**WHAT THE EXERCISE ASKS**. Copy out, exactly as written, only the line containing "Where should I click to: Click the Ethereum" and the lines after it through the end of the records.

**Dataset items**.
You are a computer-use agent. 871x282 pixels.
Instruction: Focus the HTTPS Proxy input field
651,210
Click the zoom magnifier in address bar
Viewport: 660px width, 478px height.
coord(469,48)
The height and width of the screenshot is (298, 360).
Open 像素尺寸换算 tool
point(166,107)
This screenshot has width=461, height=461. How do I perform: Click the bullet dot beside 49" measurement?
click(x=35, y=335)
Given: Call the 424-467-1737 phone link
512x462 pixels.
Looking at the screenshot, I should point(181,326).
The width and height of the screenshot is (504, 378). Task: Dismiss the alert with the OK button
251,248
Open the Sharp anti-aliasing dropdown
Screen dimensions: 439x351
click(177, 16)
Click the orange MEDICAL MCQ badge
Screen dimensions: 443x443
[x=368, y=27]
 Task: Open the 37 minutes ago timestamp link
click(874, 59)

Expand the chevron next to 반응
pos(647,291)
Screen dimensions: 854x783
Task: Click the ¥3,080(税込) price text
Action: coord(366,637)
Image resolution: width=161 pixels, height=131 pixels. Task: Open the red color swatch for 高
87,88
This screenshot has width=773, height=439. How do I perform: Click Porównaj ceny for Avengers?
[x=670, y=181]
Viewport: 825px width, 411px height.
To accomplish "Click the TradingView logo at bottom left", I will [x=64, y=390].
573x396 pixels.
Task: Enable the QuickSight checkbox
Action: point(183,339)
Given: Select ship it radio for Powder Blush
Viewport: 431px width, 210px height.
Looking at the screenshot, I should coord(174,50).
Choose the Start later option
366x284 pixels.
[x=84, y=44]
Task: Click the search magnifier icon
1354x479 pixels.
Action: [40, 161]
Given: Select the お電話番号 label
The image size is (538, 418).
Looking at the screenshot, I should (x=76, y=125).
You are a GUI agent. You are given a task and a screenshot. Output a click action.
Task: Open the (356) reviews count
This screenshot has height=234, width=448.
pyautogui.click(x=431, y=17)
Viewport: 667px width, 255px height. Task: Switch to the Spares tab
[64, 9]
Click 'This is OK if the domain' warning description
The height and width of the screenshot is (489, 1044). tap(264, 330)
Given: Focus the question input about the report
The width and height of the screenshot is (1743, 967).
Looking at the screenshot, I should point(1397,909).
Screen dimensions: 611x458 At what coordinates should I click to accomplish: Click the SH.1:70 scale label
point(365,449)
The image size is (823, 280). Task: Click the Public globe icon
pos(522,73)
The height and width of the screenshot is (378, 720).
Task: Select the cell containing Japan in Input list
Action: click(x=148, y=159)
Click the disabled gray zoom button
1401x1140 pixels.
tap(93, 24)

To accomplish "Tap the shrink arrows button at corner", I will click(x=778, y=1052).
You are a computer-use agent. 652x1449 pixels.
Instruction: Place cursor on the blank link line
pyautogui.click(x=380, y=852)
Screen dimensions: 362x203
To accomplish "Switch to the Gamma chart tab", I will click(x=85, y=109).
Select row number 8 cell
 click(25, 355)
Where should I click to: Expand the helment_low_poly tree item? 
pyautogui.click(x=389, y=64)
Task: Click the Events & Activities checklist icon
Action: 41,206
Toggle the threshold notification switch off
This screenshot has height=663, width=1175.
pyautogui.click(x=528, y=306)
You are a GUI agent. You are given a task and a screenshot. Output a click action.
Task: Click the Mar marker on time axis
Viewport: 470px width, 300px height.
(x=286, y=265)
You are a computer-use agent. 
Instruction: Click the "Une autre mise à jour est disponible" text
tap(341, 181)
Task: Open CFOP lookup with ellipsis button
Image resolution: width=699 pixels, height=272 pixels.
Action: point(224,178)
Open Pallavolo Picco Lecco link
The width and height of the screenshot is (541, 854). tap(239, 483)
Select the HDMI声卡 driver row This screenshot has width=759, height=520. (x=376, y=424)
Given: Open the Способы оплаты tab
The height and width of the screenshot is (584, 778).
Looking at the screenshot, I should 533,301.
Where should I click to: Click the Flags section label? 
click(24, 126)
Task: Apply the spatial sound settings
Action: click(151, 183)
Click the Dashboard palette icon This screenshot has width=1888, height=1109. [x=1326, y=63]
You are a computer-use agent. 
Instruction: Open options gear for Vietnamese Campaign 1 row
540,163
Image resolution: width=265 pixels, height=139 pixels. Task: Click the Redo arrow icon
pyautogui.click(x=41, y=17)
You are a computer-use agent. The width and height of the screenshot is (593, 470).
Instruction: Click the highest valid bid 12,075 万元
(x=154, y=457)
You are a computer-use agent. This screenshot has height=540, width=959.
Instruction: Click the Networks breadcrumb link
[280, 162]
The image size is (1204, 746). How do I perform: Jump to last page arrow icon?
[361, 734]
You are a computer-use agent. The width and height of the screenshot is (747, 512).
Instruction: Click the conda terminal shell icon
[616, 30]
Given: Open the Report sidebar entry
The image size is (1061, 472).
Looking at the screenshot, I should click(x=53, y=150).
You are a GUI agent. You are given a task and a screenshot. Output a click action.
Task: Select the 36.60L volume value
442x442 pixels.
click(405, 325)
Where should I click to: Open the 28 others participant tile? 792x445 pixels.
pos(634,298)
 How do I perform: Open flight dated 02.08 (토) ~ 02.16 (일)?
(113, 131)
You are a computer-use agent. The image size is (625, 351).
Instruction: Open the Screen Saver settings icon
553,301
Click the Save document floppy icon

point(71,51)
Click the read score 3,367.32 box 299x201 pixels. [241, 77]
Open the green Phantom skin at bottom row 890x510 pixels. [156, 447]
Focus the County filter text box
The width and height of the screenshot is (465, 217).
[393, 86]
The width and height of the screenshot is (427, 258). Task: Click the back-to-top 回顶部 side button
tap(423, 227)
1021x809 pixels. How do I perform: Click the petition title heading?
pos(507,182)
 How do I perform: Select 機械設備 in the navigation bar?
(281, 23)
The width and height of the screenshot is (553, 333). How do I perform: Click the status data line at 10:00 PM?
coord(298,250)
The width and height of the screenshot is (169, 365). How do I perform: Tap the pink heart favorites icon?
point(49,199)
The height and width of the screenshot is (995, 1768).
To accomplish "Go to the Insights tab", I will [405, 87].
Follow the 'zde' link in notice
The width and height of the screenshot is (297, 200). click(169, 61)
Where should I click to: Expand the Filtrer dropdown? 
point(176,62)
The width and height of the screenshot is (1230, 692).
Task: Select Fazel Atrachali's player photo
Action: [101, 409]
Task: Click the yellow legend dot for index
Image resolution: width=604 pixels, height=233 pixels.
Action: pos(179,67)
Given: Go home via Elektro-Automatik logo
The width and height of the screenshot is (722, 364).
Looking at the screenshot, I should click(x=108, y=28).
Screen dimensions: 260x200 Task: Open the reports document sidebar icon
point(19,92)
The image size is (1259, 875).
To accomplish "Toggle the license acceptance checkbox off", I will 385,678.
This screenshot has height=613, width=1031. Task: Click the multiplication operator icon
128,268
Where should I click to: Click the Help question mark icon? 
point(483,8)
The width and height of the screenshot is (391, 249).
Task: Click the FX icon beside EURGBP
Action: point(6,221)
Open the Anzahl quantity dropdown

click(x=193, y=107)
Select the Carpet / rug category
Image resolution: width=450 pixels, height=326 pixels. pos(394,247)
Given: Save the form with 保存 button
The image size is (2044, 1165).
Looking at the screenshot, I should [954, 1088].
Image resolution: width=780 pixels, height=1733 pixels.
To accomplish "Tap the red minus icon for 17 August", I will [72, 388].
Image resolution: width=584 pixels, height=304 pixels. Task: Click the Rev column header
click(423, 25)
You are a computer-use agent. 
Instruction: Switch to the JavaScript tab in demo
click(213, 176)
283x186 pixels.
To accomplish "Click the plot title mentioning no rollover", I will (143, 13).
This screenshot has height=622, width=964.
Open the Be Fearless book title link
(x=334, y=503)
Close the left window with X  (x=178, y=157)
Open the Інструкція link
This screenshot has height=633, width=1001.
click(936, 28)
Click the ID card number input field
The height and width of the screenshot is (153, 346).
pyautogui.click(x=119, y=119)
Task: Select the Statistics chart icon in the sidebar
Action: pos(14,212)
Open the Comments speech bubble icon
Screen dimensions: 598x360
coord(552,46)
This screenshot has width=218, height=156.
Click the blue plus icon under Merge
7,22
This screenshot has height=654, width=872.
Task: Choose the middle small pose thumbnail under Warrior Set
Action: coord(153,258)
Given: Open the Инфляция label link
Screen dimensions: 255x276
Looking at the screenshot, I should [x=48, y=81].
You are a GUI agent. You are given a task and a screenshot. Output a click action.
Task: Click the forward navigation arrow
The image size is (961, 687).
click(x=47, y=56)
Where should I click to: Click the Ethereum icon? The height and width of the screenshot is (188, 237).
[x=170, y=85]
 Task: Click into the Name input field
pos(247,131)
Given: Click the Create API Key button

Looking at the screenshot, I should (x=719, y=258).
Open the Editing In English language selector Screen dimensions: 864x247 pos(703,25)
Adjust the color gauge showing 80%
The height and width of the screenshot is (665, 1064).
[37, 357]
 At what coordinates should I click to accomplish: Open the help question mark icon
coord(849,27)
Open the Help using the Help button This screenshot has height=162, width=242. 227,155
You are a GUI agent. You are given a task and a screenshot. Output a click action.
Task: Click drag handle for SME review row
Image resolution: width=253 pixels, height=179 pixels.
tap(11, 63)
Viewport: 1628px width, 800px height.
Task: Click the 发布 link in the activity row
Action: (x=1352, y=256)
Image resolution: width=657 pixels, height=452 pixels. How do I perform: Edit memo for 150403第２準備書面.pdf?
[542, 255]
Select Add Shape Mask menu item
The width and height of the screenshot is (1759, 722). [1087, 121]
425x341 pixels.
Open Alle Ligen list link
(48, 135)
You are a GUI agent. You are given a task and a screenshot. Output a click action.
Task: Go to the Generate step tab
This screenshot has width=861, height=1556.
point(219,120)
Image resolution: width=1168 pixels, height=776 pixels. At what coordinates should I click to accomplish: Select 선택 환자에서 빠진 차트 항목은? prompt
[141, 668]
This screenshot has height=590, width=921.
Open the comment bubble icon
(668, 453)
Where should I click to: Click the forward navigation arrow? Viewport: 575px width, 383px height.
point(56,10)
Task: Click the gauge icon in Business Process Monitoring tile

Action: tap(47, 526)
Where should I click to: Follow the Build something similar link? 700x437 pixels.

**ANSWER SPACE**.
Where should I click to: Click the Ethereum icon? The height and width of the screenshot is (188, 237).
[x=170, y=85]
 Task: Click into the Name input field
pos(247,131)
Given: Click the Create API Key button

Looking at the screenshot, I should (x=719, y=258).
Open the Editing In English language selector Screen dimensions: 864x247 pos(703,25)
Adjust the color gauge showing 80%
The height and width of the screenshot is (665, 1064).
[37, 357]
 At what coordinates should I click to accomplish: Open the help question mark icon
coord(849,27)
Open the Help using the Help button This screenshot has height=162, width=242. 227,155
You are a GUI agent. You are given a task and a screenshot. Output a click action.
Task: Click drag handle for SME review row
Image resolution: width=253 pixels, height=179 pixels.
tap(11, 63)
Viewport: 1628px width, 800px height.
Task: Click the 发布 link in the activity row
Action: (x=1352, y=256)
Image resolution: width=657 pixels, height=452 pixels. How do I perform: Edit memo for 150403第２準備書面.pdf?
[542, 255]
Select Add Shape Mask menu item
The width and height of the screenshot is (1759, 722). [1087, 121]
425x341 pixels.
Open Alle Ligen list link
(48, 135)
You are a GUI agent. You are given a task and a screenshot. Output a click action.
Task: Go to the Generate step tab
This screenshot has width=861, height=1556.
point(219,120)
Image resolution: width=1168 pixels, height=776 pixels. At what coordinates should I click to accomplish: Select 선택 환자에서 빠진 차트 항목은? prompt
[141, 668]
This screenshot has height=590, width=921.
Open the comment bubble icon
(668, 453)
Where should I click to: Click the forward navigation arrow? Viewport: 575px width, 383px height.
point(56,10)
Task: Click the gauge icon in Business Process Monitoring tile

Action: tap(47, 526)
Where should I click to: Follow the Build something similar link? 700x437 pixels.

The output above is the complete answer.